◆ WHAT TO WORK ON ◆
From the items below, pull out each line that contains the word "screenshot" and copy it in full.

◆ SOURCE DATA ◆
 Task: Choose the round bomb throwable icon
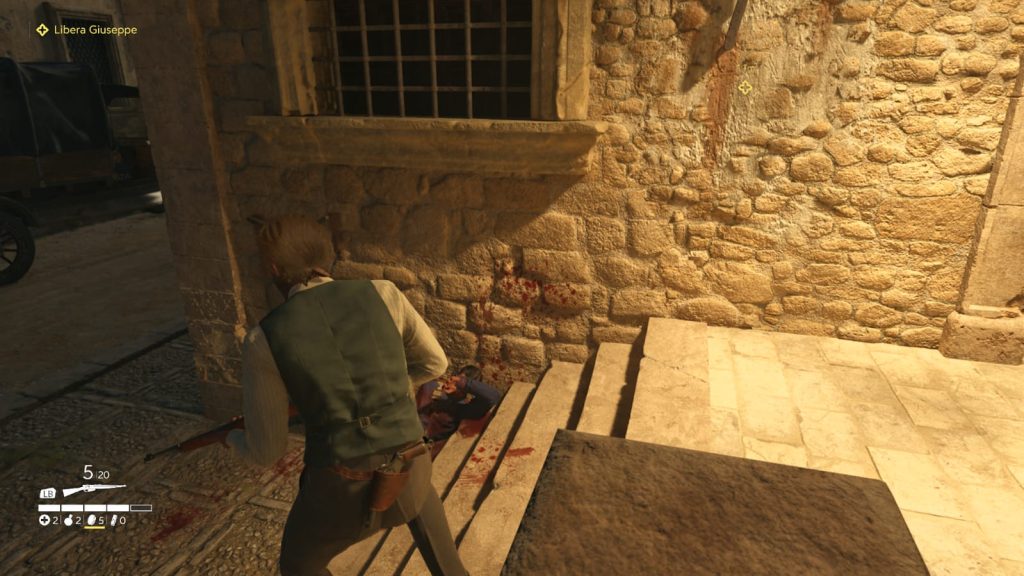coord(68,520)
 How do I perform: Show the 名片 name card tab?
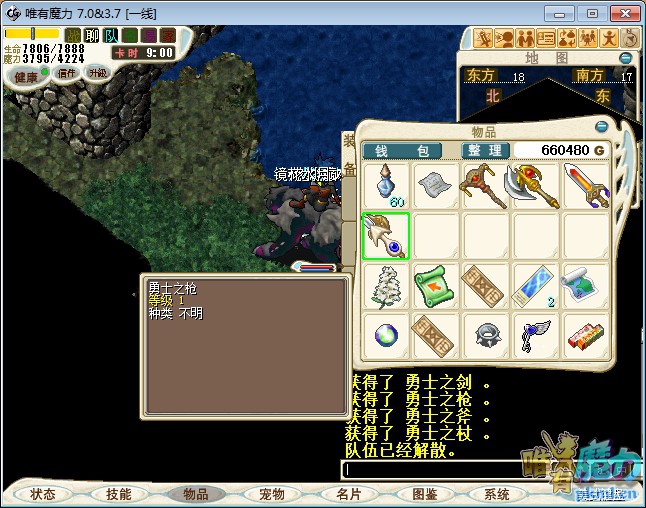349,494
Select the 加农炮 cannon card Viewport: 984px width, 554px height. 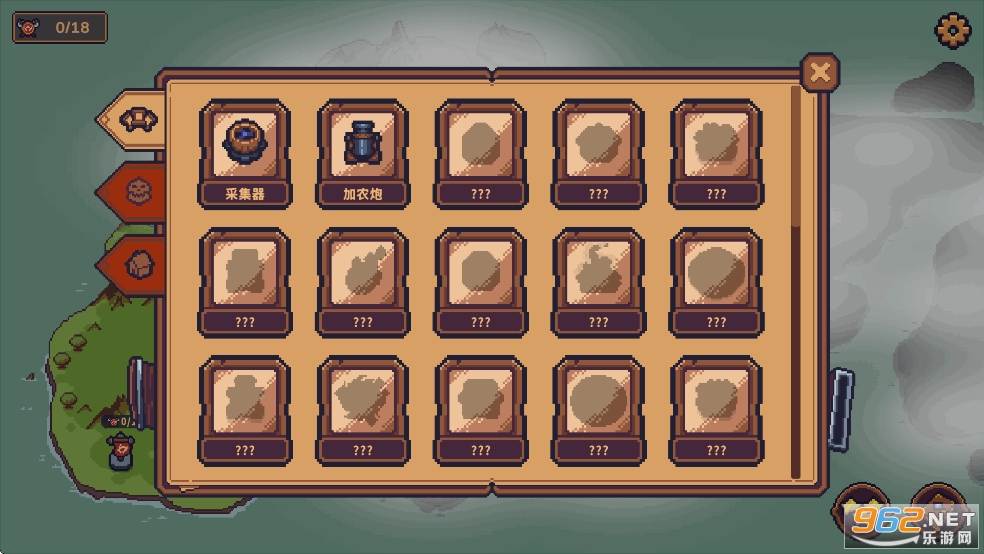pos(363,153)
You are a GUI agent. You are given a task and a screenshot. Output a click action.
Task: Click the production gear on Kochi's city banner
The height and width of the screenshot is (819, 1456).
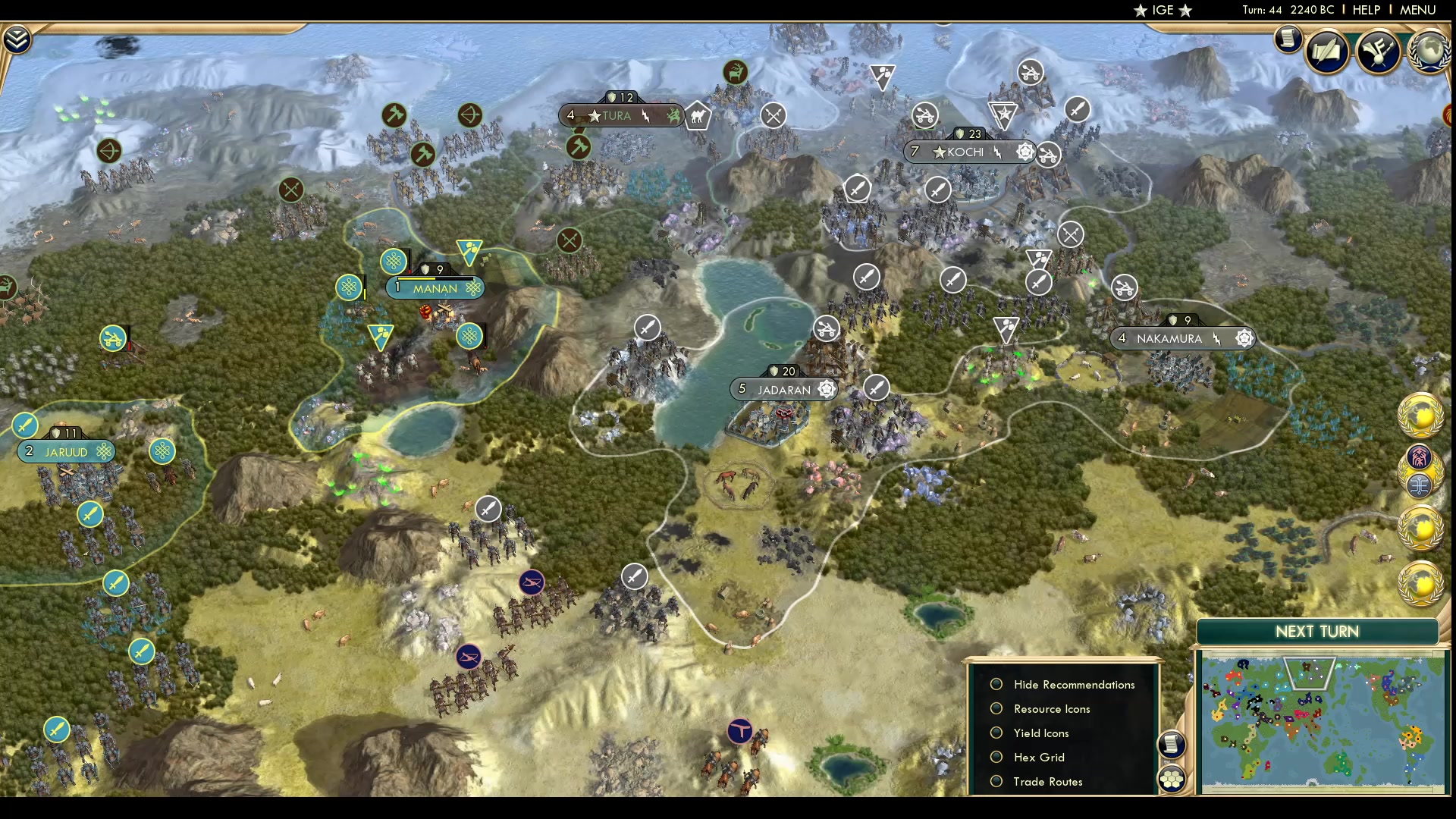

◆ TASK SOLUTION ◆
You are a GUI agent. You are given a task and a screenshot. Output a click action.
The height and width of the screenshot is (819, 1456).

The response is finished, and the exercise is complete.